After looking at the photos today, I checked out the Armeni Village website and was surprised — and, to be honest, a little dismayed — to see it doesn’t look quite the same. The blue and orange paintjob is history, and the hotel now sports a simple but sophisticated stark white exterior.
The Armeni Village certainly looks elegant, and expensive, but to me seems to have lost much of its charm and appeal by whitewashing its eye-catching colour scheme. Now, it’s just another typical white Greek luxury hotel on a spectacular cliffside location.
But at least one important thing hasn’t changed: the hotel’s incredible caldera views.
If you want to experience them for yourself, you can still reserve a double room for as little as €110 per night — provided you can travel in April or early May. If you wait until June, that same room will cost you €170. And if you can’t travel until July or August, get ready to fork out at least €230 per night. Might sound like a lot of money for a room, but then it’s in Oia … and that marvellous, timeless view is priceless.

Entries taken from a collection:
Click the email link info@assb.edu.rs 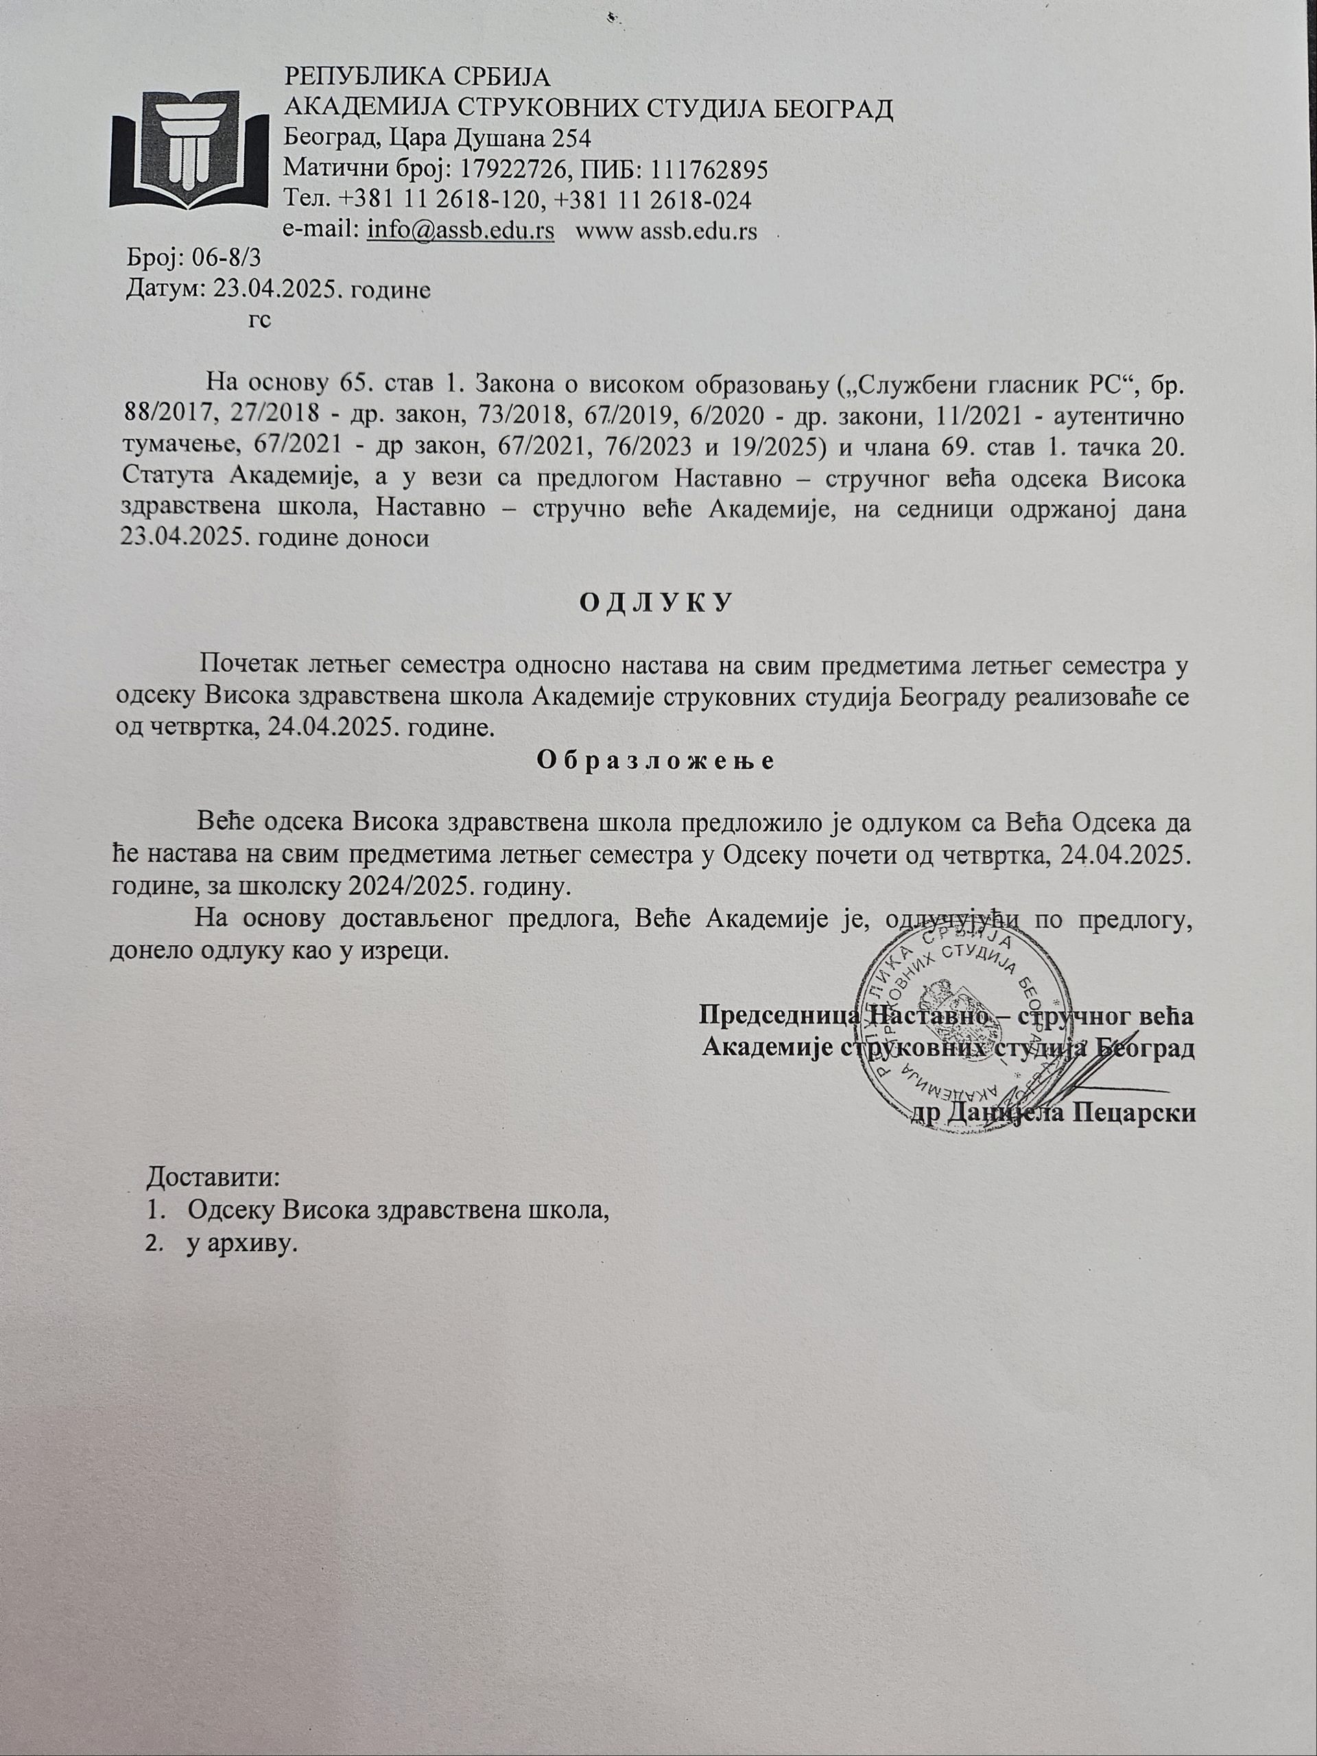(460, 231)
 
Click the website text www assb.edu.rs (665, 231)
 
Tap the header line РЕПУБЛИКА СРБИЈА (417, 77)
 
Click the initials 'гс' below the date (259, 319)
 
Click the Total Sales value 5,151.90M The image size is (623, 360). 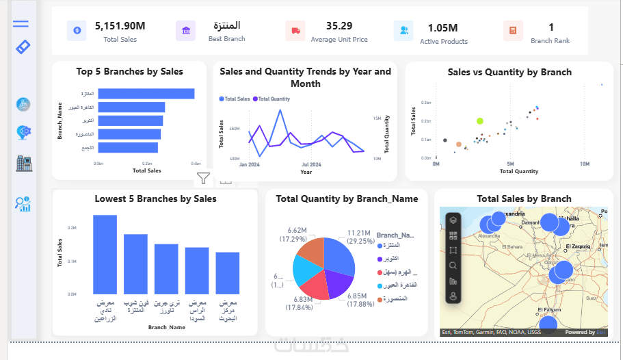click(x=120, y=26)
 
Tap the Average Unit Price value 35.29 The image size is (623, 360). click(x=339, y=26)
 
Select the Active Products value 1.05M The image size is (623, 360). click(x=443, y=28)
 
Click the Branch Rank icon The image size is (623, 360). click(x=513, y=30)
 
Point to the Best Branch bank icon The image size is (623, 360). click(x=185, y=30)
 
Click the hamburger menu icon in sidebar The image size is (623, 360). click(x=21, y=24)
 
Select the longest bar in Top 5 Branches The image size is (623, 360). click(x=146, y=94)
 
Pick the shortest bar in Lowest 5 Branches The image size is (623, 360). click(x=228, y=272)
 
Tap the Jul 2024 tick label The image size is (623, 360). click(x=311, y=165)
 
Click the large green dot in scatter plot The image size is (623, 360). click(x=480, y=120)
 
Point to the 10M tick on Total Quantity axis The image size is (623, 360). click(x=585, y=164)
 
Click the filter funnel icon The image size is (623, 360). click(x=203, y=179)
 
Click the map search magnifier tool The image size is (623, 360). click(x=453, y=266)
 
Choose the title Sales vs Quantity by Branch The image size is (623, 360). click(x=509, y=72)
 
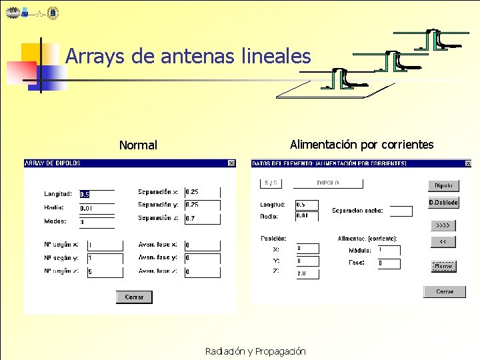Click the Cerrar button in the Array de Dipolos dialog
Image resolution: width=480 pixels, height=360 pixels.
pyautogui.click(x=134, y=297)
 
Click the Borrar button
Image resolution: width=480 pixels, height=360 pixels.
pyautogui.click(x=443, y=266)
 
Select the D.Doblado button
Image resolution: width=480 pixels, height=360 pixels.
pyautogui.click(x=443, y=203)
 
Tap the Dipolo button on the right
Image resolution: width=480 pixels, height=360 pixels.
pyautogui.click(x=443, y=186)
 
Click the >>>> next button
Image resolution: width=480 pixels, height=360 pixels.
pyautogui.click(x=443, y=225)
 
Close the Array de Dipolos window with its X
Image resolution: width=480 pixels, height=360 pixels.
pyautogui.click(x=231, y=163)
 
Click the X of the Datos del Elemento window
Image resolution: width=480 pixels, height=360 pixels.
pyautogui.click(x=468, y=163)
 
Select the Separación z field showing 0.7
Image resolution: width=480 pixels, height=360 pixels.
pyautogui.click(x=202, y=219)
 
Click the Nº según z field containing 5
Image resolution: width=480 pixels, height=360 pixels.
pyautogui.click(x=105, y=271)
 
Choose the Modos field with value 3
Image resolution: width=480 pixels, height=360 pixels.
pyautogui.click(x=97, y=221)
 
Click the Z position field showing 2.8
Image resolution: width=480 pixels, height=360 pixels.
pyautogui.click(x=307, y=273)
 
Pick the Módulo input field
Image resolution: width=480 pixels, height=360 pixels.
pyautogui.click(x=389, y=250)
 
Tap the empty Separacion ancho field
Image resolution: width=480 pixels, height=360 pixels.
pyautogui.click(x=401, y=211)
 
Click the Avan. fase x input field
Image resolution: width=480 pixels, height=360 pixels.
pyautogui.click(x=202, y=245)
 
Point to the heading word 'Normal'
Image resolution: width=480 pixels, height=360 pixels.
pyautogui.click(x=138, y=145)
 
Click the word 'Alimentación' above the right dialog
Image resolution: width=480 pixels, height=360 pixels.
pyautogui.click(x=323, y=144)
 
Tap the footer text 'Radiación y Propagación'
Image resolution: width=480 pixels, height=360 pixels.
pyautogui.click(x=255, y=351)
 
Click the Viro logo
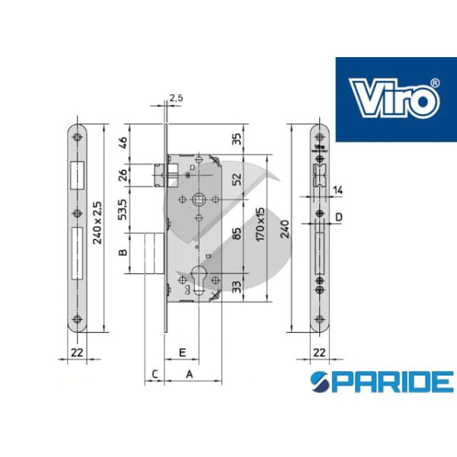click(396, 99)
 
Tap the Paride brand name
click(382, 382)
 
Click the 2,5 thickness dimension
click(177, 98)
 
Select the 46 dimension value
click(123, 142)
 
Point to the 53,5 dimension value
click(123, 209)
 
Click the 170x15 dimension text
click(260, 224)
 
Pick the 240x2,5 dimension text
click(97, 222)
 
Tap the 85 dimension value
click(238, 234)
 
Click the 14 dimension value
click(337, 190)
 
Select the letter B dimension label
click(123, 252)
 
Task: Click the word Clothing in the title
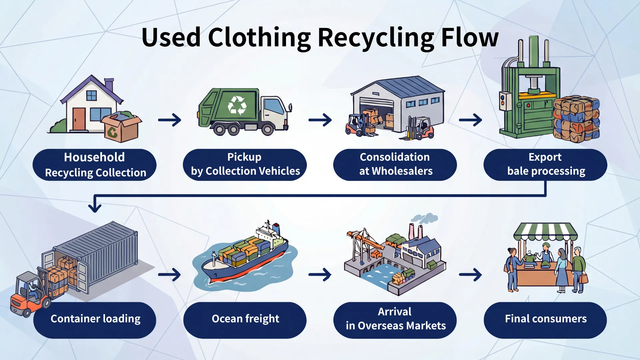tap(259, 38)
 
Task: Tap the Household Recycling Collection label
tap(95, 165)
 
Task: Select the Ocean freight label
tap(245, 319)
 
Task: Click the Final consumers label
tap(545, 319)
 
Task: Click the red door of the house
tap(79, 119)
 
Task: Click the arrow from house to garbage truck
tap(170, 120)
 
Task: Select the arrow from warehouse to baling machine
tap(470, 120)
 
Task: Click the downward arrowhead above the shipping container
tap(95, 207)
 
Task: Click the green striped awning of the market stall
tap(545, 231)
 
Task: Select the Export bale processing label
tap(545, 165)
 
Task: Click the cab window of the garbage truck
tap(274, 106)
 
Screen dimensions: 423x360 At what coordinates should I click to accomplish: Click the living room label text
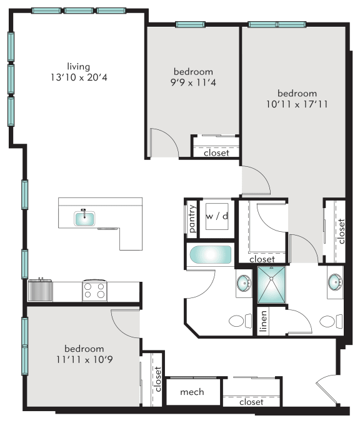coord(79,66)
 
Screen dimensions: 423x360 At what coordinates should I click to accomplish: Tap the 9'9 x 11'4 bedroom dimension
coord(193,82)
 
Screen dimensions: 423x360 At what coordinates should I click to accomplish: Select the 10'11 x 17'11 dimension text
coord(297,104)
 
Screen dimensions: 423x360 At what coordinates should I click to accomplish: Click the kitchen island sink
coord(84,218)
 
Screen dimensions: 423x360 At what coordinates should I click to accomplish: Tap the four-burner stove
coord(94,291)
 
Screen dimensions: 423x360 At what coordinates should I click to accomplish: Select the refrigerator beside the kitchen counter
coord(40,291)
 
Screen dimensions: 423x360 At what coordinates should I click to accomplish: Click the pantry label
coord(192,219)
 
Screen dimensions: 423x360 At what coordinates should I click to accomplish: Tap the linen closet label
coord(263,322)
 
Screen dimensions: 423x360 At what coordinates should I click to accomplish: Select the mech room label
coord(192,392)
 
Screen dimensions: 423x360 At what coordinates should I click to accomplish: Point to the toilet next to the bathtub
coord(236,321)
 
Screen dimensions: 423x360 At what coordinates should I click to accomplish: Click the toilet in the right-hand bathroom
coord(327,322)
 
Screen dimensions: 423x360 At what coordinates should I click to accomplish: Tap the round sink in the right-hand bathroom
coord(335,282)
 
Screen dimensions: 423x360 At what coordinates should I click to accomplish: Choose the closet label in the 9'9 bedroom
coord(216,152)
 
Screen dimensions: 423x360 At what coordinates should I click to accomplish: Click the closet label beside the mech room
coord(251,402)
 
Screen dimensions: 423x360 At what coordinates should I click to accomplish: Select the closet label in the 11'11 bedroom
coord(158,379)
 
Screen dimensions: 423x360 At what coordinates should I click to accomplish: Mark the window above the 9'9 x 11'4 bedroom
coord(190,24)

● **PROBLEMS TO WORK ON**
A - List every line of the entries that contains the word "above".
B - Pick up the passage about the Armeni Village hotel in Oia right after its final sentence and carry it forward.

● **ANSWERS FOR THIS EXERCISE**
A -
Click the word 'Alimentación' above the right dialog
Task: Click the downward arrowhead above the shipping container
Screen dimensions: 423x360 At what coordinates should I click to accomplish: Mark the window above the 9'9 x 11'4 bedroom

B -
The bottom of the oval swimming pool at the Naxos Beach II Hotel is decorated with a large illustration of the Portara, the island’s most famous monument
Good swims: Our all-time favourite swimming pool in the Greek Islands is the only one in which we actually got to spend quite a bit of time splashing around without feeling like we were going to freeze. As I’ve mentioned before, we usually find the water in hotel swimming pools too chilly for swimming when we travel to Greece in the spring. We’ve found some pools to be too cold to our liking even in late September, too! But we didn’t have any complaints about water temperature in 2005 when we stayed at the Naxos Beach II Hotel during our first visit to Naxos.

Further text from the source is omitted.